絵画で表現された五大明王をいくつかみてきたが、東寺にあるものが印象深
いのは不動、降三世、金剛薬叉、軍荼利、大威徳夫々の背景に描かれた渦巻
き状になびく火焔光のインパクトがとても強いから。明王の動きの描写で
とくに惹きつけられるのが軍荼利。多くの手と足を大きく動かす姿はじつに
エネルギッシュでたとえ悪の道に入ったとはいえその強い力でまたもとの善
へと向かわせてくれそう。

‘真言七祖像'はインド、中国の密教の祖師たちの肖像画。

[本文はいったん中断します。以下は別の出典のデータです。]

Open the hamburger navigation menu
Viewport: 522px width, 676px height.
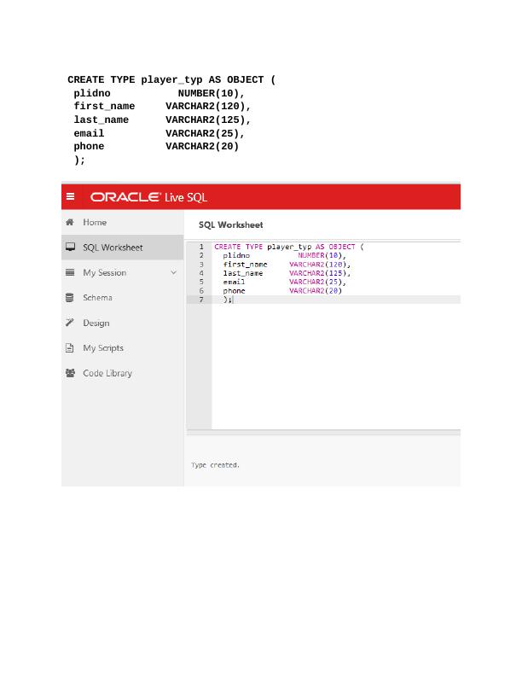click(x=71, y=197)
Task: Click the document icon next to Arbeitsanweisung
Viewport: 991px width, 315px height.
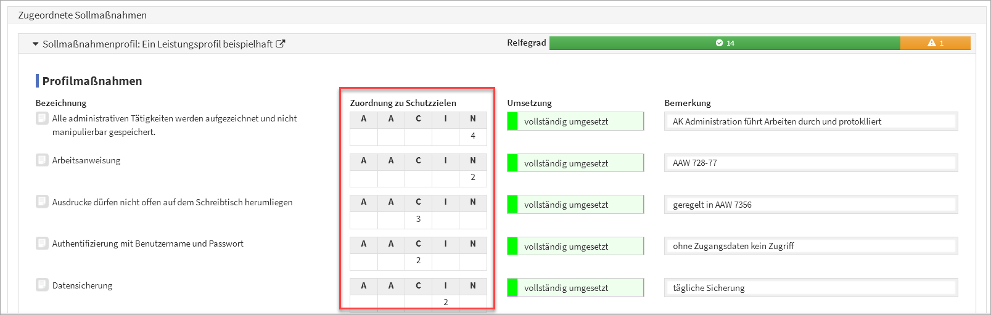Action: click(x=42, y=160)
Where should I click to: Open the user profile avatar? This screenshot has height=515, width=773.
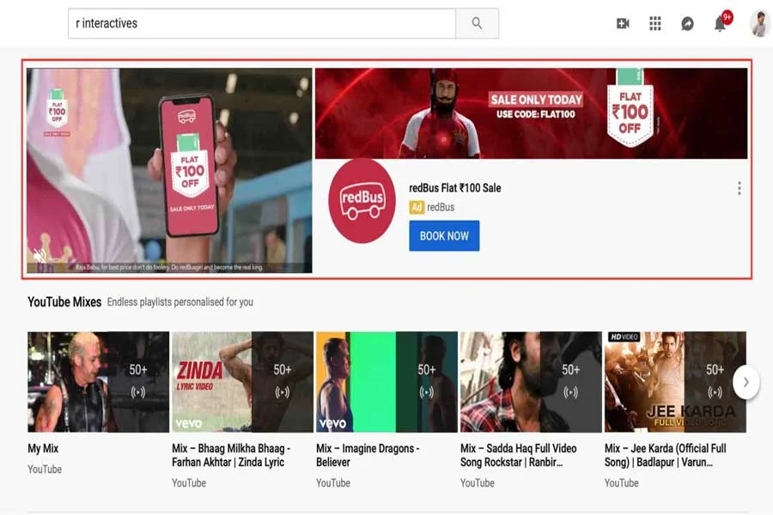(x=759, y=24)

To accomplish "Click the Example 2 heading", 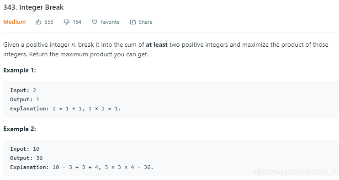I will [x=20, y=129].
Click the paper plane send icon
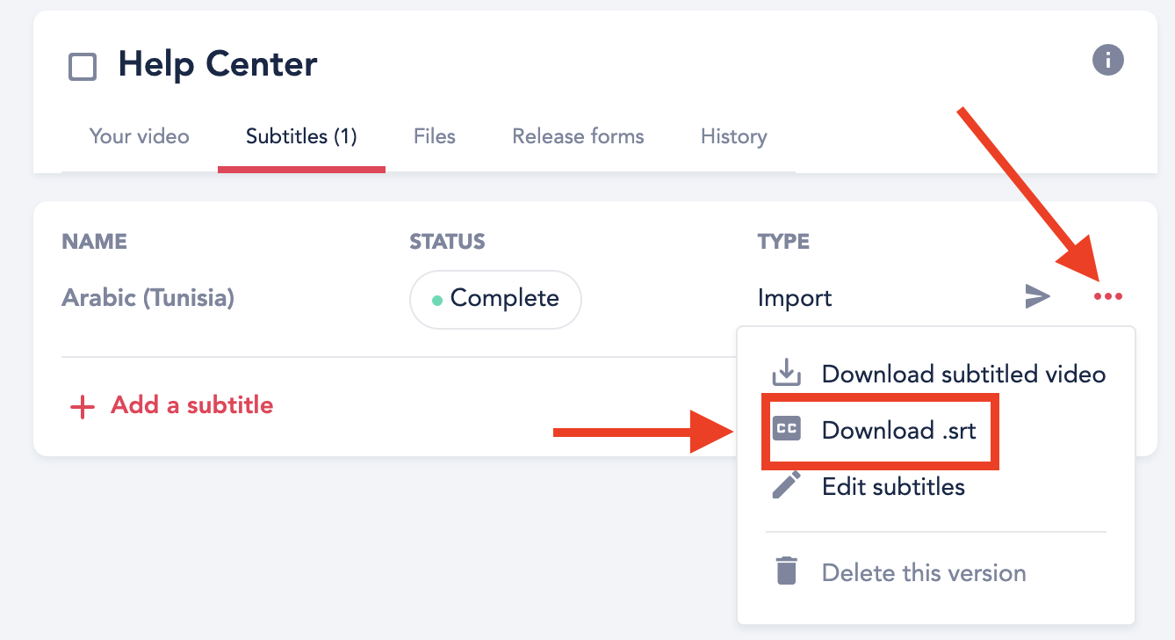This screenshot has height=640, width=1175. [x=1038, y=297]
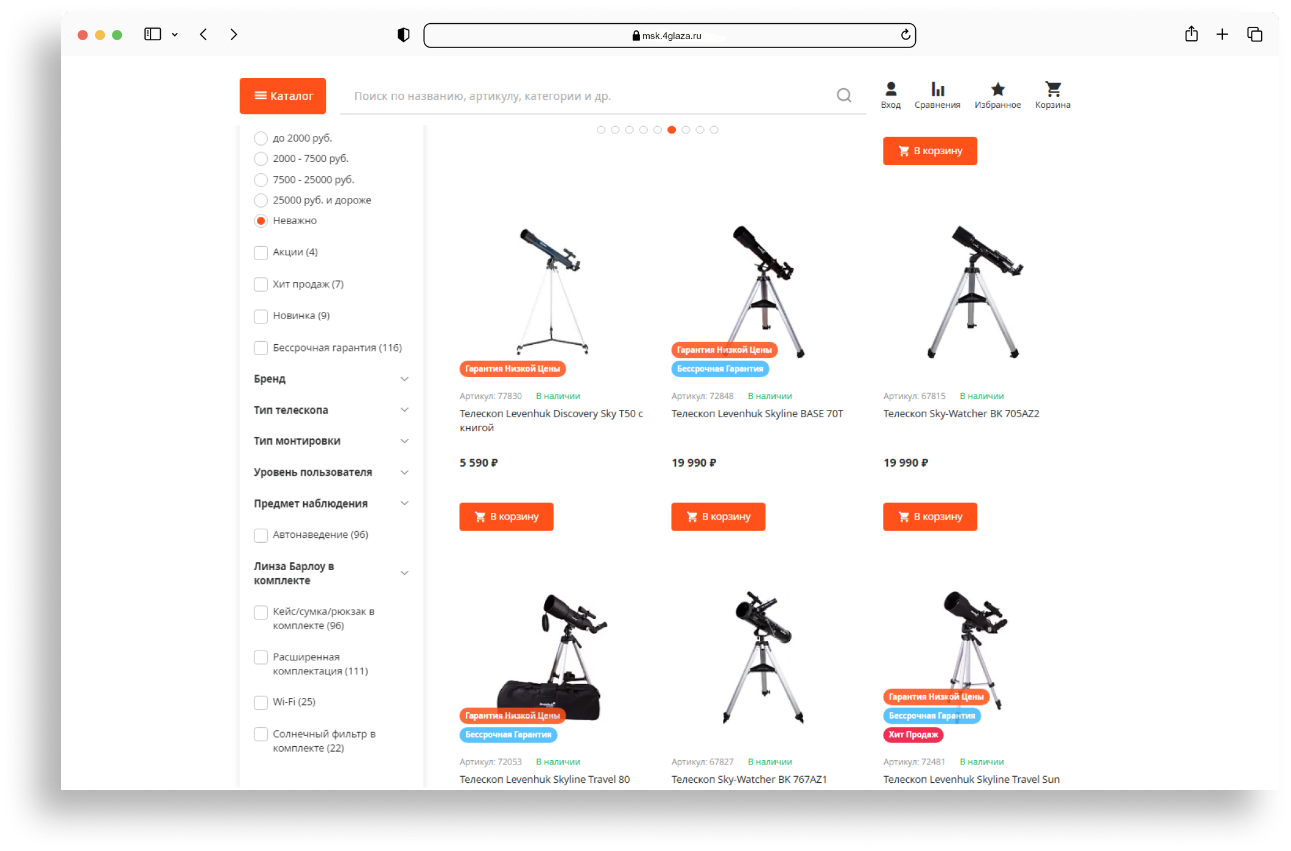Enable the Автонаведение checkbox
1291x851 pixels.
click(x=261, y=535)
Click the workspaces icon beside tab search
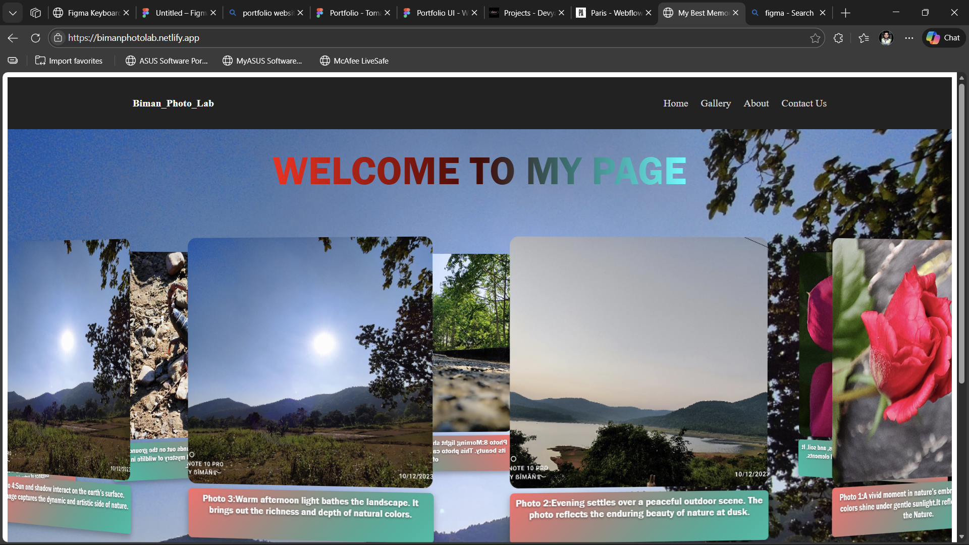This screenshot has width=969, height=545. pyautogui.click(x=35, y=13)
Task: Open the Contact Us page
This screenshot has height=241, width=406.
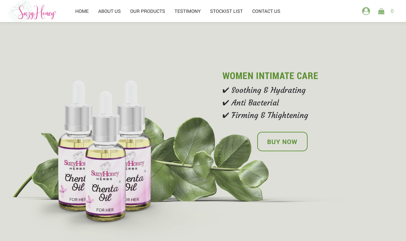Action: coord(266,11)
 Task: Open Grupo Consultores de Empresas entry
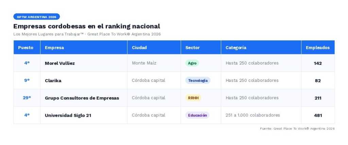[82, 98]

空海の師匠恵果はこ
のうち五祖を長安の宮廷画家に描かせ空海にもたせてくれた。そして、残り
の龍知と龍猛については空海の指示で日本で描かれたもの。目が自然と向か
う画面上のにょろにょろとした文字、飛白体は空海の筆。

‘海賦蒔絵袈裟箱'は空海が唐から請来した僧がみにつける袈裟を納めるため
につくられたもの。晴れ晴れするようなリズミカルに波打つ大海原に描かれ
ているのは魚、亀、海獣、鳥。その整然とした配置がなんとも目に心地いい。
いつも夢中になってみてしまう。